In 1950, a huge snowstorm that started Friday, November 24, continued for several days until more than 30 inches had fallen. People abandoned their vehicles, and public transportation was "paralyzed," according to
The Pittsburgh Press.
Department stores tried to open but most employees couldn't make it to work. The mayor asked people to stay away from the downtown area so there wouldn't have been many shoppers anyway. Newspaper employees walked, one trekking all the way from the southern suburb of Mt. Lebanon.
The
Pittsburgh Post-Gazette posted an article about this storm last year, and some of the contemporary comments are very interesting. One person said her grandmother went into labor and had to be taken to the hospital on a sled. Another recalled that all of the neighborhood residents had to work together to shovel snow from the street themselves.
My own mother was a young girl at the time and also remembers this historic event. She lived in a rural neighborhood south of Pittsburgh in Washington County. Only one door could be used to exit the house because it was under a covered awning or roof. The others had snow piled up against them. Her family cleared the drive leading up to the house by pushing large snowballs down the hill which picked up snow as they rolled.
But the most memorable part was that her grandmother, Kunigunda Boser Stenglein, had died on Wednesday, November 22. On the day of the funeral, my mom's family couldn't make the drive to Pittsburgh. My mother isn't even sure there was a funeral, unless other relatives who lived near the church were able to walk to it. And her memory is that the cemetery held the body until she could be buried later.

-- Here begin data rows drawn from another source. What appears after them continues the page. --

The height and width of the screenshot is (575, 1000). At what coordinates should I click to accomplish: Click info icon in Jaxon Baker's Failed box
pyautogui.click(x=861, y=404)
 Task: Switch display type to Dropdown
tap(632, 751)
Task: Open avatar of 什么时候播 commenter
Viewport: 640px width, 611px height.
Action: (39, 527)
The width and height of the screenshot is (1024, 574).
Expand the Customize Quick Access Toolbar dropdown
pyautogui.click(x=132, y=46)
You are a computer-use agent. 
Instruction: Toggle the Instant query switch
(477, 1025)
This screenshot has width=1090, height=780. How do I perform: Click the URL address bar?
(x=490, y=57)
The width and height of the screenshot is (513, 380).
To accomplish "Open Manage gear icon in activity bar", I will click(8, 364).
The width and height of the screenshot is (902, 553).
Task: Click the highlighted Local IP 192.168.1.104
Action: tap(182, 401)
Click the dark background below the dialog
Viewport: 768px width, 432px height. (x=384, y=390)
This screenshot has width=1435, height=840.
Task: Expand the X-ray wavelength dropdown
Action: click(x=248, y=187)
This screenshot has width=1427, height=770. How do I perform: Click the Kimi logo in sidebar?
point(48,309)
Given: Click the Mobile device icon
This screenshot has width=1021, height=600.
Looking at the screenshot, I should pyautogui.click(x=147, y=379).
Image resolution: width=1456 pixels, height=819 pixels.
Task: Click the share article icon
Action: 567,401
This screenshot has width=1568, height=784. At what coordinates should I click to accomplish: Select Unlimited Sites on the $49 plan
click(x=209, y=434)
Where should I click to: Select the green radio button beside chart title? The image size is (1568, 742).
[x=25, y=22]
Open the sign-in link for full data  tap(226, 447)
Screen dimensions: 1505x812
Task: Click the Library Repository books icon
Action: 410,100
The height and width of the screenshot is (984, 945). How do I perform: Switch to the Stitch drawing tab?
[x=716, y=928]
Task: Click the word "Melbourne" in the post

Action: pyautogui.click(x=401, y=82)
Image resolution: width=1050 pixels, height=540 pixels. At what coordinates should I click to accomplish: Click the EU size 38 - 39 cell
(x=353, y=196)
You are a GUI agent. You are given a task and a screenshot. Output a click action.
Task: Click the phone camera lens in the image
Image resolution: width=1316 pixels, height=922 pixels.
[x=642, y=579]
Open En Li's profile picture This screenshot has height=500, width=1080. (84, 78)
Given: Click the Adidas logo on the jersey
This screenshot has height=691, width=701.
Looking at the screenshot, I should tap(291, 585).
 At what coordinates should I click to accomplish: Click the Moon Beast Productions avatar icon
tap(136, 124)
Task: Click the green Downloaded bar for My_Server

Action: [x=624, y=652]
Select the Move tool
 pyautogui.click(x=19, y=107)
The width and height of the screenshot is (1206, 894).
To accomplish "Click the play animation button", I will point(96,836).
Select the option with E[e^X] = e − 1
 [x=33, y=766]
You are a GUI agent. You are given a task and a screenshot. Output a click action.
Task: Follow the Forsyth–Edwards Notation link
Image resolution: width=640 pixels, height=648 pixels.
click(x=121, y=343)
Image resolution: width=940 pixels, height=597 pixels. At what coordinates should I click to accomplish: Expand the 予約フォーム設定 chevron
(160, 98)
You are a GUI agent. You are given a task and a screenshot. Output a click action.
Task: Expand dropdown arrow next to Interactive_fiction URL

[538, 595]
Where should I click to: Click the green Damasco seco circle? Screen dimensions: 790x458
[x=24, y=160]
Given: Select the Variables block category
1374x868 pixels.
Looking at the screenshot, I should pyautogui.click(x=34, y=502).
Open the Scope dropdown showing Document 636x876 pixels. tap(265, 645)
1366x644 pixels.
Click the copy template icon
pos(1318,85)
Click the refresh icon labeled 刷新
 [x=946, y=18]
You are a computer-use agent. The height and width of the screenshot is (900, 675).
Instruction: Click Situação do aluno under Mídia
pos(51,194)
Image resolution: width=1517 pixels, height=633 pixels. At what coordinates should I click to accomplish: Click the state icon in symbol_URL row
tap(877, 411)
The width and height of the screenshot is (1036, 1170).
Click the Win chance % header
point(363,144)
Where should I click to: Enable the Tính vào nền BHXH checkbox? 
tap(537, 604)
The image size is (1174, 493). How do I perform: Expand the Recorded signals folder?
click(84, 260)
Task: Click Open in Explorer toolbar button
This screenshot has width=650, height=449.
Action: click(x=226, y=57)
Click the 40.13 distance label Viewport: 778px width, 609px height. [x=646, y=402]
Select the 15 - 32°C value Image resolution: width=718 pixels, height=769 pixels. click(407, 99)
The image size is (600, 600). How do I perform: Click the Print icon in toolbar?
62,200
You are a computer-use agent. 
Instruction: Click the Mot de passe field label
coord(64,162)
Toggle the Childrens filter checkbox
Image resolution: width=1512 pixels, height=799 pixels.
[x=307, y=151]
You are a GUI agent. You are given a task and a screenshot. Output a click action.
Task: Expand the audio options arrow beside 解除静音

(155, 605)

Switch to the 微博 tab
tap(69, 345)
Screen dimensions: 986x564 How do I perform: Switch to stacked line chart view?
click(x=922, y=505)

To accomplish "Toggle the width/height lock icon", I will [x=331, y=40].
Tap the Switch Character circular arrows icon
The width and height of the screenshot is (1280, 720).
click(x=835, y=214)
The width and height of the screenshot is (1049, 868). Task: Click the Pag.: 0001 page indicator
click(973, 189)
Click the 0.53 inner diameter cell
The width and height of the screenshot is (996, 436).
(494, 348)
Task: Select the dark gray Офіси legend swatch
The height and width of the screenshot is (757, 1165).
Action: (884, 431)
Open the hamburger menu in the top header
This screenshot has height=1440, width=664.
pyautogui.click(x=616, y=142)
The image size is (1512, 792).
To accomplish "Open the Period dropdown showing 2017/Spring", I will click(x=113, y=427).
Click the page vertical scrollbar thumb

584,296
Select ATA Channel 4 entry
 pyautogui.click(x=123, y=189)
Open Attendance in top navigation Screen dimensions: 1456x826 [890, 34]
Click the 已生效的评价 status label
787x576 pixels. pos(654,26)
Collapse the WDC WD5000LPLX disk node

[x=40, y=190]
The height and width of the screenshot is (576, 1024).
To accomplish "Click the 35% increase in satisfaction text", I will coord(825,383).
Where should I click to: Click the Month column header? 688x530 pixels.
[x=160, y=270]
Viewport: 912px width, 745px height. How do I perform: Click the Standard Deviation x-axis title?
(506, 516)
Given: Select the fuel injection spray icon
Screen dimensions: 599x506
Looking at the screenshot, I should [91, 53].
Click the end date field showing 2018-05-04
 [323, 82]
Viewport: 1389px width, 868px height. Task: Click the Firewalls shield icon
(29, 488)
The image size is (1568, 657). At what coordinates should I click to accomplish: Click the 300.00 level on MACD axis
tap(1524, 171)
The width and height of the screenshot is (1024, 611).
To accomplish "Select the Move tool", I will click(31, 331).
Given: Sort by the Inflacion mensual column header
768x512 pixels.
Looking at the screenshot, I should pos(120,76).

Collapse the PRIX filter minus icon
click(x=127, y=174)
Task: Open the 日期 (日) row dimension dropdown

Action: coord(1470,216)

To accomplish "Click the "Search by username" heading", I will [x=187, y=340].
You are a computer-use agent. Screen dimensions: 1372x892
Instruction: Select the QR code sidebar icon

The Pittsburgh Press news story at the time seems to confirm this:
"There were no burials because of the five to six feet snow drifts in cemeteries throughout the district. Funerals were held, in most cases, and the bodies stored in vaults until their graves can be cleared."
Kunigunda's death certificate, however, says she was buried on Saturday, November 25, in St. Michael's Cemetery. Perhaps being stored in a vault was recorded as a burial on the certificates.
In the midst of all that crazy weather, Kunigunda--who was pregnant when she and her husband made the difficult trip across the Atlantic in 1891, whose eldest son was killed in action during World War I, and who buried 3 other children--was involved in one more difficult situation before she finally could be laid to rest.
My great-grandmother may not have been surrounded by all of her loved ones, but she was not forgotten by them.